◆ Data supplied:
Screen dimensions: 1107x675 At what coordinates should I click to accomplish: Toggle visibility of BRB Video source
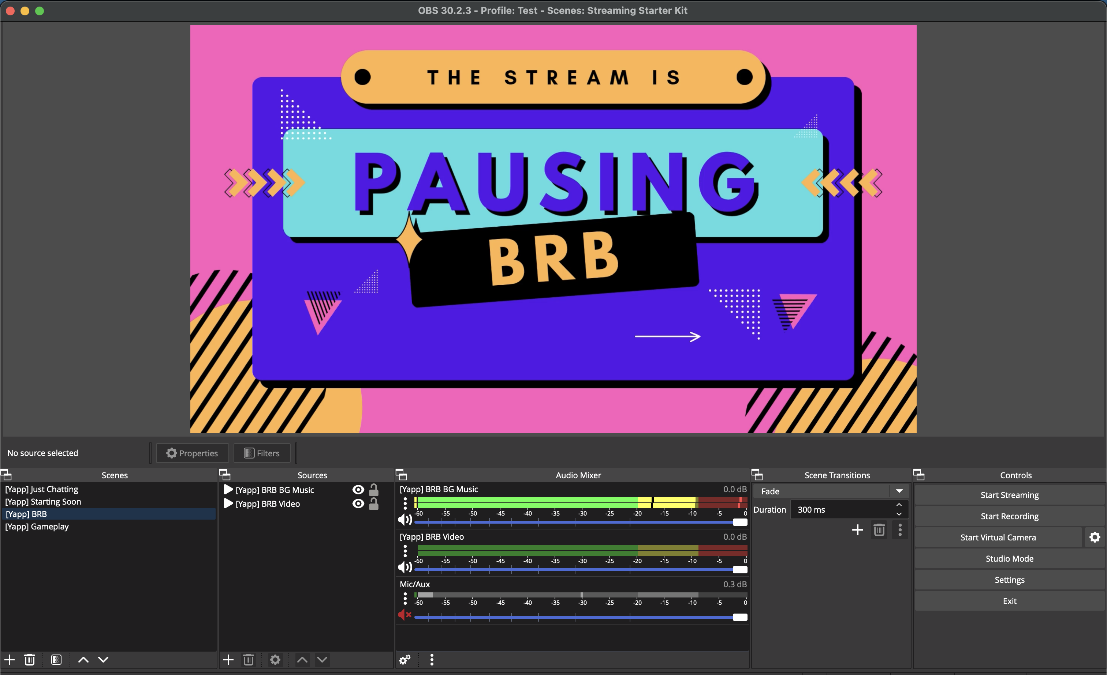pos(358,504)
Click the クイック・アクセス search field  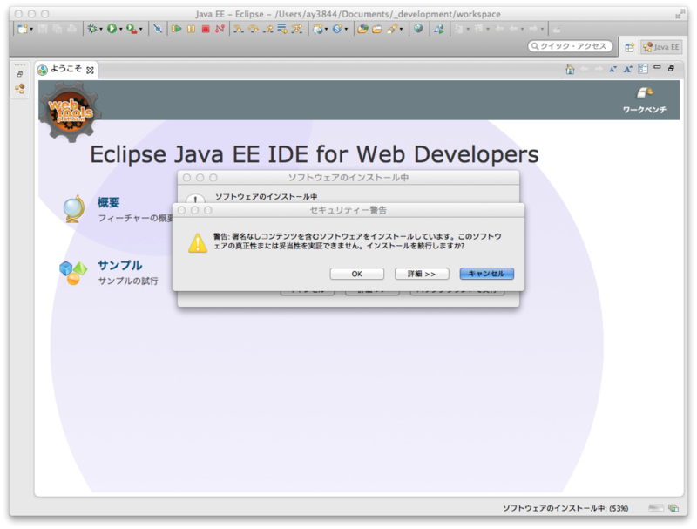[x=571, y=47]
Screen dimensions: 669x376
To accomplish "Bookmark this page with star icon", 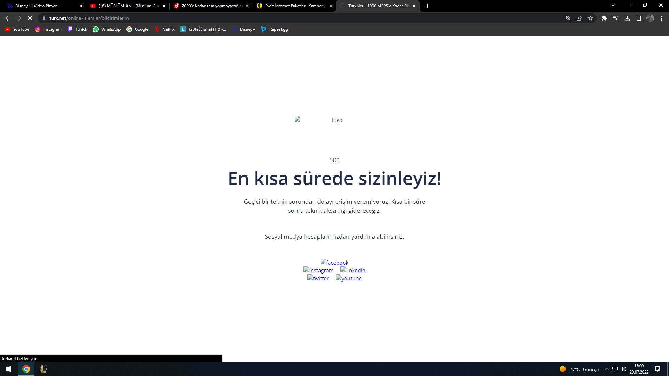I will (x=590, y=18).
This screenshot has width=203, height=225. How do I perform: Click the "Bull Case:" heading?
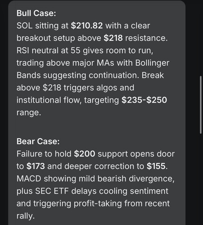(36, 13)
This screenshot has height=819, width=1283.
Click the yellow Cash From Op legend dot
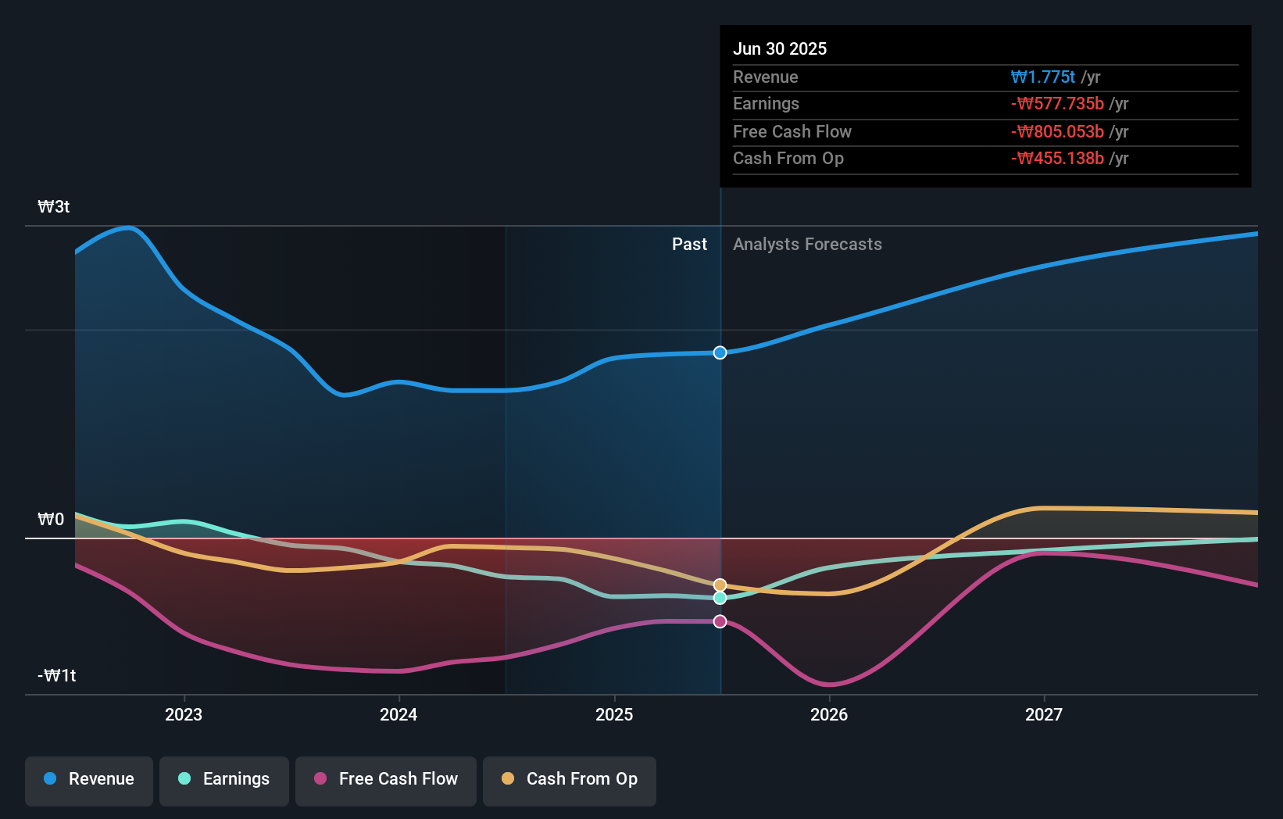(x=508, y=778)
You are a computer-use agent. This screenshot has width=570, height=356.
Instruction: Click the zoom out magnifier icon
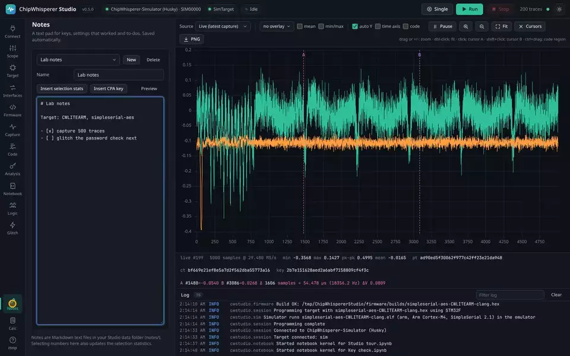(482, 27)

◆ Exercise objective: Rewrite everything in the data from the line containing "This screenshot has width=203, height=225." down to the last line as a numbered list, with blank lines dropped and the pictures left out.

◆ Exercise output:
1. This screenshot has width=203, height=225. How do I perform: Click the "Bull Case:" heading?
2. (36, 13)
3. This screenshot has height=819, width=1283.
4. Click the yellow Cash From Op legend dot
5. (x=508, y=778)
6. You are a computer-use agent. This screenshot has width=570, height=356.
7. Instruction: Click the zoom out magnifier icon
8. (482, 27)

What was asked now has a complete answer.